In this note I develop a method to efficiently fit linear regression models to gridded data, while accounting for spatial smoothness of the parameter estimates. The method results in improved out-of-sample performance of the regression model.
suppressPackageStartupMessages(library(rnaturalearth))
suppressPackageStartupMessages(library(maps))
suppressPackageStartupMessages(library(tidyverse))
suppressPackageStartupMessages(library(Matrix))
suppressPackageStartupMessages(library(viridis))
knitr::opts_chunk$set(
cache.path='_knitr_cache/grid-regression/',
fig.path='figure/grid-regression/'
)
borders = ne_countries(scale=110, continent='Europe') %>% map_data
Our data set consists of climate model forecasts and corresponding observations of surface temperature over a region in central Europe in summer (June-August).
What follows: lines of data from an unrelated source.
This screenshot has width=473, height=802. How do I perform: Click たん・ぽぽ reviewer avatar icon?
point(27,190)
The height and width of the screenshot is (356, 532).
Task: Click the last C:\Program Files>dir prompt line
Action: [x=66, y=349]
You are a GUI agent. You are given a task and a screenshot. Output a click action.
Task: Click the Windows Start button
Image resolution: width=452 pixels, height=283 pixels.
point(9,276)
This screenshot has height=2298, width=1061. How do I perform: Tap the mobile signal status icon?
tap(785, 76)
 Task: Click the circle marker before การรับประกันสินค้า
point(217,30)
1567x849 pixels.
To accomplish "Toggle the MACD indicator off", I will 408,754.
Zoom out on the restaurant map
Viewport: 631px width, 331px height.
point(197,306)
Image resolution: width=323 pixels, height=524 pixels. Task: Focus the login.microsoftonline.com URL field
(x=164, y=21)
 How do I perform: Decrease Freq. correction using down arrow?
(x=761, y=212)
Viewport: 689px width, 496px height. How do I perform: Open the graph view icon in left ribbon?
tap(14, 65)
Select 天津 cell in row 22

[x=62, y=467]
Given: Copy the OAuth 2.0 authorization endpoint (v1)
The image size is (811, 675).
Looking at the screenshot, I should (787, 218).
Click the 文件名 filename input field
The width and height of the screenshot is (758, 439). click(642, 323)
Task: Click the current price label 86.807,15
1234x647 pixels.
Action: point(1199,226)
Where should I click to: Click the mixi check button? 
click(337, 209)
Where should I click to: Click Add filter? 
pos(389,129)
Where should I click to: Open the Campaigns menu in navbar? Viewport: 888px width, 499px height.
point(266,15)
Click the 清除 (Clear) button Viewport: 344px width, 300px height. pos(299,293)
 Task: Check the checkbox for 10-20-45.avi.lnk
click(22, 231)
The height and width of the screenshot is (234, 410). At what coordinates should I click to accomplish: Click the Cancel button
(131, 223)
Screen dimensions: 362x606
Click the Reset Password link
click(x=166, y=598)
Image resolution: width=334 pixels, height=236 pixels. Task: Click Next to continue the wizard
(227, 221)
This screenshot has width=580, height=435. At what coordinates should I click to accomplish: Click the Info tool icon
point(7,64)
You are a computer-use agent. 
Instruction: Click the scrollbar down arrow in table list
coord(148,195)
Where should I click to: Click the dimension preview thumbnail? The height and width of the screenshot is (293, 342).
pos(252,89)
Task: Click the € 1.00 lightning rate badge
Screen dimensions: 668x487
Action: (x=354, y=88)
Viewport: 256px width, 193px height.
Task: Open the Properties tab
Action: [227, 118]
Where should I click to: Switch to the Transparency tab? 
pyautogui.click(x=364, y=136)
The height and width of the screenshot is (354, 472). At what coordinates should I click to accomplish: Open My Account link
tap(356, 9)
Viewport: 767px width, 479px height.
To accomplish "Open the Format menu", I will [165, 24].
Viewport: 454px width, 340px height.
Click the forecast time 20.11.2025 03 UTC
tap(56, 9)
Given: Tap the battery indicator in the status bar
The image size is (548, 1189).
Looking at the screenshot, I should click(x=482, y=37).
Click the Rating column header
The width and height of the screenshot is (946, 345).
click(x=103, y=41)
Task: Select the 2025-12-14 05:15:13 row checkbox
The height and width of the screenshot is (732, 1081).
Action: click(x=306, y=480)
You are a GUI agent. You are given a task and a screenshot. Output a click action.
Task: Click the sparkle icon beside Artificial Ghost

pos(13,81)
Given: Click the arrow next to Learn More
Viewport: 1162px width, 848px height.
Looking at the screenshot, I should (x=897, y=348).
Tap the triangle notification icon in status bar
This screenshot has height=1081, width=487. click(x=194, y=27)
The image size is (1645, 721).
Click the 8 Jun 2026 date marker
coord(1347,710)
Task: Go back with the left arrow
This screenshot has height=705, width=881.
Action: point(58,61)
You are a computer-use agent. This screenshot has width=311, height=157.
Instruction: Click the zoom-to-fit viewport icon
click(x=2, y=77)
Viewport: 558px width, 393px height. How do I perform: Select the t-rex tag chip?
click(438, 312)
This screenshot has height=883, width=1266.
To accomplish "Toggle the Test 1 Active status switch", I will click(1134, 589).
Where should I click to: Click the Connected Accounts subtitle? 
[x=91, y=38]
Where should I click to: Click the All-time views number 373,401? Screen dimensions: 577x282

There are 17 years’ worth of forecasts and observations (1993-2009) with one forecast per grid point per year. The climate model forecast were initialised in early May of the same year, so the forecast lead time is on seasonal time scales. The forecast and observation data were normalised to have mean zero and variance one.
load('data/grid-regression.Rdata') # available in the repository
# grid parameters
N_i = t2m %>% distinct(lat) %>% nrow
N_j = t2m %>% distinct(lon) %>% nrow
N_t = t2m %>% distinct(year) %>% nrow
N_s = N_i * N_j
# lat/lon range
lat_range = t2m %>% select(lat) %>% range
lon_range = t2m %>% select(lon) %>% range
# prepare the temperature data frame
t2m = t2m %>%
spread('type', 'temp') %>%
mutate(i = as.numeric(factor(lat, labels=1:N_i))) %>%
mutate(j = as.numeric(factor(lon, labels=1:N_j))) %>%
mutate(s = (j-1) * N_i + i)
t2m
## # A tibble: 4,641 x 8
## year lat lon fcst obs i j s
## <int> <dbl> <dbl> <dbl> <dbl> <dbl> <dbl> <dbl>
## 1 1 45.35 5.62 -0.5723529 -0.65581699 1 1 1
## 2 1 45.35 6.33 -0.5403007 -0.28856209 1 2 14
## 3 1 45.35 7.03 -0.4745686 -0.08392157 1 3 27
## 4 1 45.35 7.73 -0.5454510 -0.12503268 1 4 40
## 5 1 45.35 8.44 -0.6720850 -0.16267974 1 5 53
## 6 1 45.35 9.14 -0.6268562 -0.03320261 1 6 66
## 7 1 45.35 9.84 -0.5265686 0.27477124 1 7 79
## 8 1 45.35 10.55 -0.5040850 0.35745098 1 8 92
## 9 1 45.35 11.25 -0.4779935 0.11647059 1 9 105
## 10 1 45.35 11.95 -0.4878824 -0.06941176 1 10 118
## # ... with 4,631 more rows
Below we plot the observations at year $t=1$ for illustration.
ggplot(t2m %>% filter(year==1)) +
geom_raster(aes(x=lon, y=lat, fill=obs)) +
coord_cartesian(xlim = lon_range, ylim=lat_range) +
geom_path(data=borders, aes(x=long, y=lat, group=group), col='white')
We have data on a grid with spatial gridpoints $(i,j)$, with row indices $i=1,…,N_i$ and column indices $j=1,…,N_j$. For mathematical treatment, data on 2-d grids are collapsed into 1-d vectors by stacking the grid columns, so that the grid point with coordinates $i,j$ corresponds to the vector element $s = (j-1)N_i + i$.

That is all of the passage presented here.